Mapp on Labour and Transport

Wayne Mapp writes:

Getting a fix on the ideological bent of the Jacinda Ardern led government has proved challenging, but perhaps the transport plan and the Unitec housing plan provide the first real indication. It is less of a traditional socialist/capitalist economic divide and more about sociological differences between traditional New Zealand and those who are part of new internationalist urban elite. …

Labour has not helped itself by sounding like zealots. In particular Twyford feels he must demonise everything that National has ever done. For him there is no merit in having the motorway extended to Hamilton, or presumably for that matter, the Waterview tunnel project. The three laneing of the southern motorway and the north western motorway are apparently of zero value to Auckland commuters. So long as Labour is government there will not be a single new motorway project or even improvements to existing motorways. When all the current National motorway projects are complete, that’s it. From then on, the priority is public transport.
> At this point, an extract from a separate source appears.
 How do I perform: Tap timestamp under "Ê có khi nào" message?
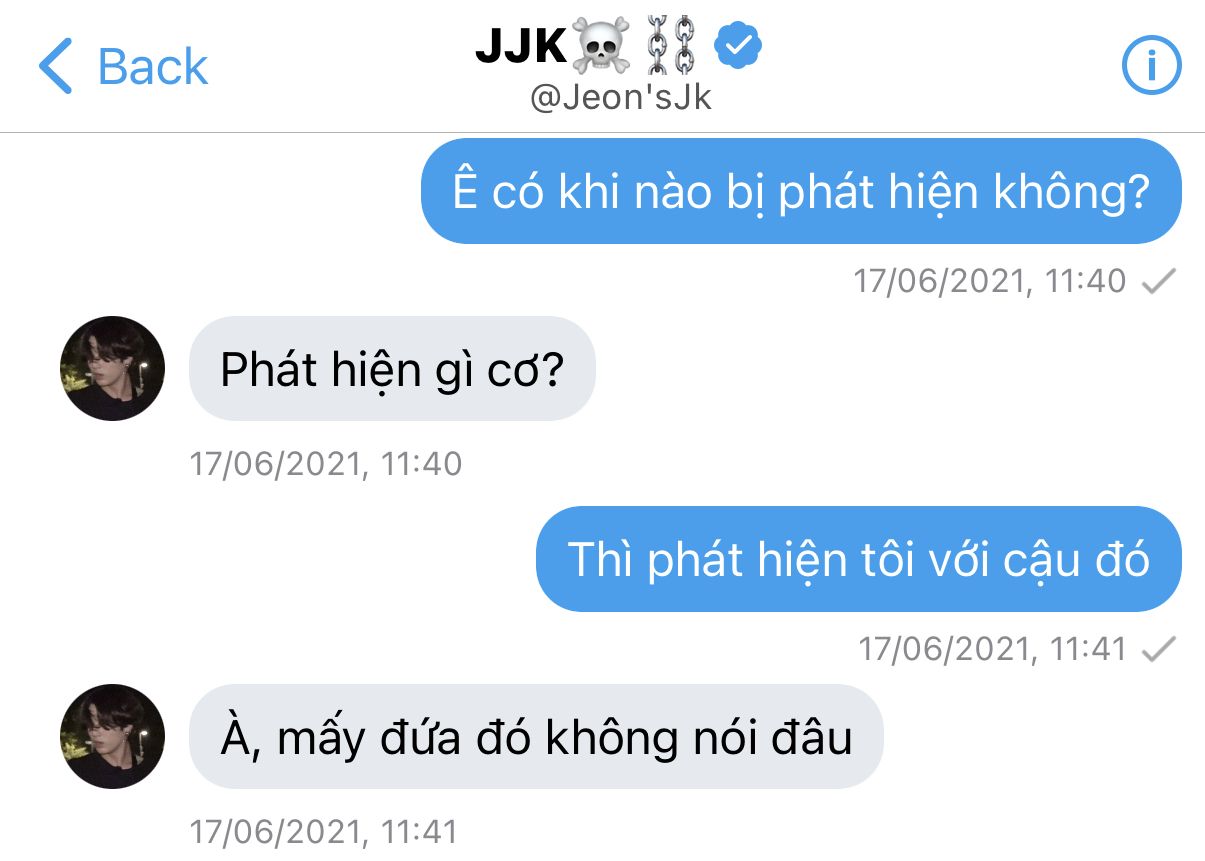(990, 281)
According to Twyford on Radio Live recently, it is a bad thing that his constituents in West Auckland all own cars. They should be using public transport, walking or cycling, just as the key Green ministers do. But even in Bayswater where I live, and where there are very good public transport services, there has been an explosion in car ownership over the last 15 years. It seems as if everyone over 18 must have their own car. The main reason why people buy cars is that it gives choice and freedom. People can go where they want, when they want.
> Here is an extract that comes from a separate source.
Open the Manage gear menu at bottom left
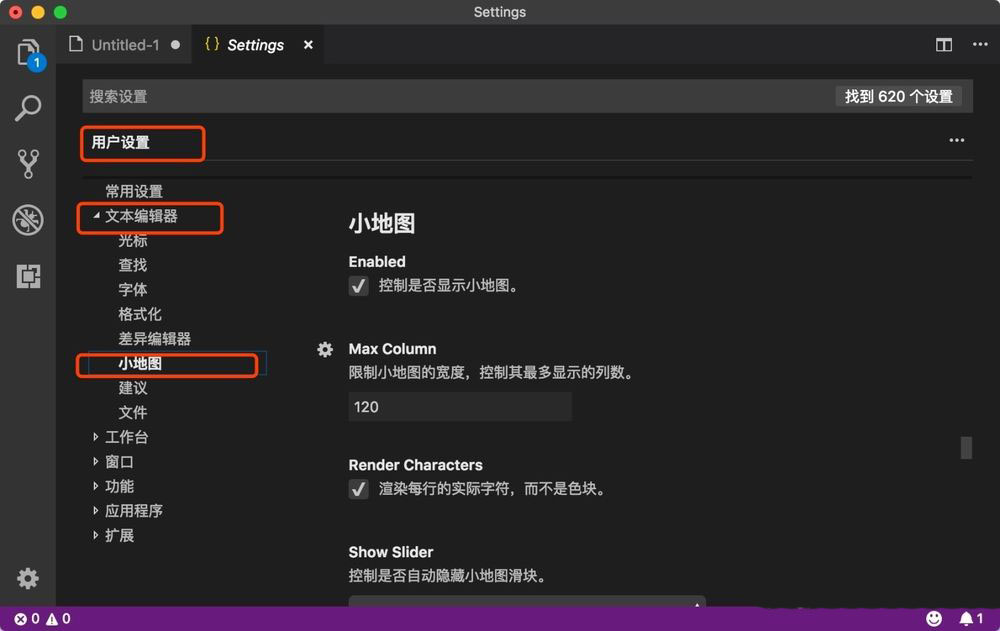1000x631 pixels. [x=27, y=578]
A car is independence. It means you can go from Point A to Point B and on your timetable. Public transport is great, but it has its limits. It is not a substitute for car ownership. It is complementary.

Twyford is moving into the dangerous territory of telling people how they should live, and in addition making them pay for it, whether or not they can use it. The whole transport plan smacks of making all drivers throughout New Zealand pay for a light rail project in the central Auckland suburbs that will primarily benefit the elite young professionals that drive current Labour Party philosophy.

Twyford needs to remember what happened with the showerhead fiasco of the last days of the Clark government. And many years before that, in the 1970s, Labour made it illegal for anyone to build a house of 150 metres square. It is all indicative of the nanny state where the state uses its superior judgment in deciding how you should live your life.

People hate these sorts of diktats, they are the sort of things that result in governments losing elections.

Labour has told people in Hamilton, Tauranga, Ashburton etc that they not only have to pay more for their petrol, but there will be a funding cut on the roads they actually use. They have to pay more to get less.